WHAT NEEDS TO BE DONE: A verbatim reproduction of all the entries is needed.

:: AVAILABLE DATA ::

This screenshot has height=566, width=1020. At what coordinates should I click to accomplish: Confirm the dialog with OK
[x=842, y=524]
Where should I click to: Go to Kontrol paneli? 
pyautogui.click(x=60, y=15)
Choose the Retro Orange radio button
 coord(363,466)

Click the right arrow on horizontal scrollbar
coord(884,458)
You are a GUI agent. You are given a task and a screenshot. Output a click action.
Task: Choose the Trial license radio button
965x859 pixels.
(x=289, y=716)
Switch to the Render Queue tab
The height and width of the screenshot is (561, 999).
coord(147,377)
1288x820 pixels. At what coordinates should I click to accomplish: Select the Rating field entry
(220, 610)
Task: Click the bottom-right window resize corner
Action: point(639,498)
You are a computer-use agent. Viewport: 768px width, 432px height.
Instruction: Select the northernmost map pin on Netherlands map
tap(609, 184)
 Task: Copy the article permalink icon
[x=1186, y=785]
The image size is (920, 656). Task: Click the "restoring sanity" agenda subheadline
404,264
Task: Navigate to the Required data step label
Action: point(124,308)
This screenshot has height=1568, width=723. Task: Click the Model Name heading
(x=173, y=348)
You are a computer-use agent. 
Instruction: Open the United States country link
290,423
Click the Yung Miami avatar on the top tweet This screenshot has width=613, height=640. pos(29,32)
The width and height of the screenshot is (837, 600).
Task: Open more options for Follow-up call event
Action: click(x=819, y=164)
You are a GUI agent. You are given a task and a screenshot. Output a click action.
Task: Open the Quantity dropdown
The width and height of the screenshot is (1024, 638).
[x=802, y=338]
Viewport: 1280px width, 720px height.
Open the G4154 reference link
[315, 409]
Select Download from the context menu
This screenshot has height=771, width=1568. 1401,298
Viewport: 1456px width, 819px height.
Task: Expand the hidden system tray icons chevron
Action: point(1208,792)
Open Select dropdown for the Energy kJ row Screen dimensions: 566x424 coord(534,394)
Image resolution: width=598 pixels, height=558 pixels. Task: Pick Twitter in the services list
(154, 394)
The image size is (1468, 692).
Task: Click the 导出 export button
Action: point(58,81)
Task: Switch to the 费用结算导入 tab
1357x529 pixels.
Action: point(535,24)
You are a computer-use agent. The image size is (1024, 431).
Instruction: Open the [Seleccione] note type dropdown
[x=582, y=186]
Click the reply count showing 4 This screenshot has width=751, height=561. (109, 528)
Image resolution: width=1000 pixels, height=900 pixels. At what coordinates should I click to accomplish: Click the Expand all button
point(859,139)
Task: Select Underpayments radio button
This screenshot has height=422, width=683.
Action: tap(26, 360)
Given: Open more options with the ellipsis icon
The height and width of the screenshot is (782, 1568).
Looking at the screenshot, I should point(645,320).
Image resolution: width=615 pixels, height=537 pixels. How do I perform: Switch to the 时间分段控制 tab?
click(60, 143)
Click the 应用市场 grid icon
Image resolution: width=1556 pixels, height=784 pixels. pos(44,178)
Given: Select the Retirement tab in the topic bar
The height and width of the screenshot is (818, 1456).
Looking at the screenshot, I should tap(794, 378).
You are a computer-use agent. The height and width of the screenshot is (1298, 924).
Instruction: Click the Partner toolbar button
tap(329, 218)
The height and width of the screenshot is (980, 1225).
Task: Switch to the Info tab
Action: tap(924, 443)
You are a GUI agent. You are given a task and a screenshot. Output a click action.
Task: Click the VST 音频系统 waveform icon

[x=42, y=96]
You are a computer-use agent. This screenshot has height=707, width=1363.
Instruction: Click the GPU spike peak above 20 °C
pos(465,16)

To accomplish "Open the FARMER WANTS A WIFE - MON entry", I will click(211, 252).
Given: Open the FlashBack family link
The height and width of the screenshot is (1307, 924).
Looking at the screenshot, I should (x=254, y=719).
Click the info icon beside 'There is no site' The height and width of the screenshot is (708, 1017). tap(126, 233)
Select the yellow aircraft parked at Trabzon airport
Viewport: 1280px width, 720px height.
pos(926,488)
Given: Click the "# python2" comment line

:::

EXERCISE SOLUTION:
This screenshot has height=566, width=1020. At what coordinates should I click to accomplish: Confirm the dialog with OK
[x=842, y=524]
Where should I click to: Go to Kontrol paneli? 
pyautogui.click(x=60, y=15)
Choose the Retro Orange radio button
 coord(363,466)

Click the right arrow on horizontal scrollbar
coord(884,458)
You are a GUI agent. You are given a task and a screenshot. Output a click action.
Task: Choose the Trial license radio button
965x859 pixels.
(x=289, y=716)
Switch to the Render Queue tab
The height and width of the screenshot is (561, 999).
coord(147,377)
1288x820 pixels. At what coordinates should I click to accomplish: Select the Rating field entry
(220, 610)
Task: Click the bottom-right window resize corner
Action: point(639,498)
You are a computer-use agent. Viewport: 768px width, 432px height.
Instruction: Select the northernmost map pin on Netherlands map
tap(609, 184)
 Task: Copy the article permalink icon
[x=1186, y=785]
The image size is (920, 656). Task: Click the "restoring sanity" agenda subheadline
404,264
Task: Navigate to the Required data step label
Action: point(124,308)
This screenshot has height=1568, width=723. Task: Click the Model Name heading
(x=173, y=348)
You are a computer-use agent. 
Instruction: Open the United States country link
290,423
Click the Yung Miami avatar on the top tweet This screenshot has width=613, height=640. pos(29,32)
The width and height of the screenshot is (837, 600).
Task: Open more options for Follow-up call event
Action: click(x=819, y=164)
You are a GUI agent. You are given a task and a screenshot. Output a click action.
Task: Open the Quantity dropdown
The width and height of the screenshot is (1024, 638).
[x=802, y=338]
Viewport: 1280px width, 720px height.
Open the G4154 reference link
[315, 409]
Select Download from the context menu
This screenshot has height=771, width=1568. 1401,298
Viewport: 1456px width, 819px height.
Task: Expand the hidden system tray icons chevron
Action: point(1208,792)
Open Select dropdown for the Energy kJ row Screen dimensions: 566x424 coord(534,394)
Image resolution: width=598 pixels, height=558 pixels. Task: Pick Twitter in the services list
(154, 394)
The image size is (1468, 692).
Task: Click the 导出 export button
Action: point(58,81)
Task: Switch to the 费用结算导入 tab
1357x529 pixels.
Action: point(535,24)
You are a computer-use agent. The image size is (1024, 431).
Instruction: Open the [Seleccione] note type dropdown
[x=582, y=186]
Click the reply count showing 4 This screenshot has width=751, height=561. (109, 528)
Image resolution: width=1000 pixels, height=900 pixels. At what coordinates should I click to accomplish: Click the Expand all button
point(859,139)
Task: Select Underpayments radio button
This screenshot has height=422, width=683.
Action: tap(26, 360)
Given: Open more options with the ellipsis icon
The height and width of the screenshot is (782, 1568).
Looking at the screenshot, I should point(645,320).
Image resolution: width=615 pixels, height=537 pixels. How do I perform: Switch to the 时间分段控制 tab?
click(60, 143)
Click the 应用市场 grid icon
Image resolution: width=1556 pixels, height=784 pixels. pos(44,178)
Given: Select the Retirement tab in the topic bar
The height and width of the screenshot is (818, 1456).
Looking at the screenshot, I should tap(794, 378).
You are a computer-use agent. The height and width of the screenshot is (1298, 924).
Instruction: Click the Partner toolbar button
tap(329, 218)
The height and width of the screenshot is (980, 1225).
Task: Switch to the Info tab
Action: tap(924, 443)
You are a GUI agent. You are given a task and a screenshot. Output a click action.
Task: Click the VST 音频系统 waveform icon

[x=42, y=96]
You are a computer-use agent. This screenshot has height=707, width=1363.
Instruction: Click the GPU spike peak above 20 °C
pos(465,16)

To accomplish "Open the FARMER WANTS A WIFE - MON entry", I will click(211, 252).
Given: Open the FlashBack family link
The height and width of the screenshot is (1307, 924).
Looking at the screenshot, I should (x=254, y=719).
Click the info icon beside 'There is no site' The height and width of the screenshot is (708, 1017). tap(126, 233)
Select the yellow aircraft parked at Trabzon airport
Viewport: 1280px width, 720px height.
pos(926,488)
Given: Click the "# python2" comment line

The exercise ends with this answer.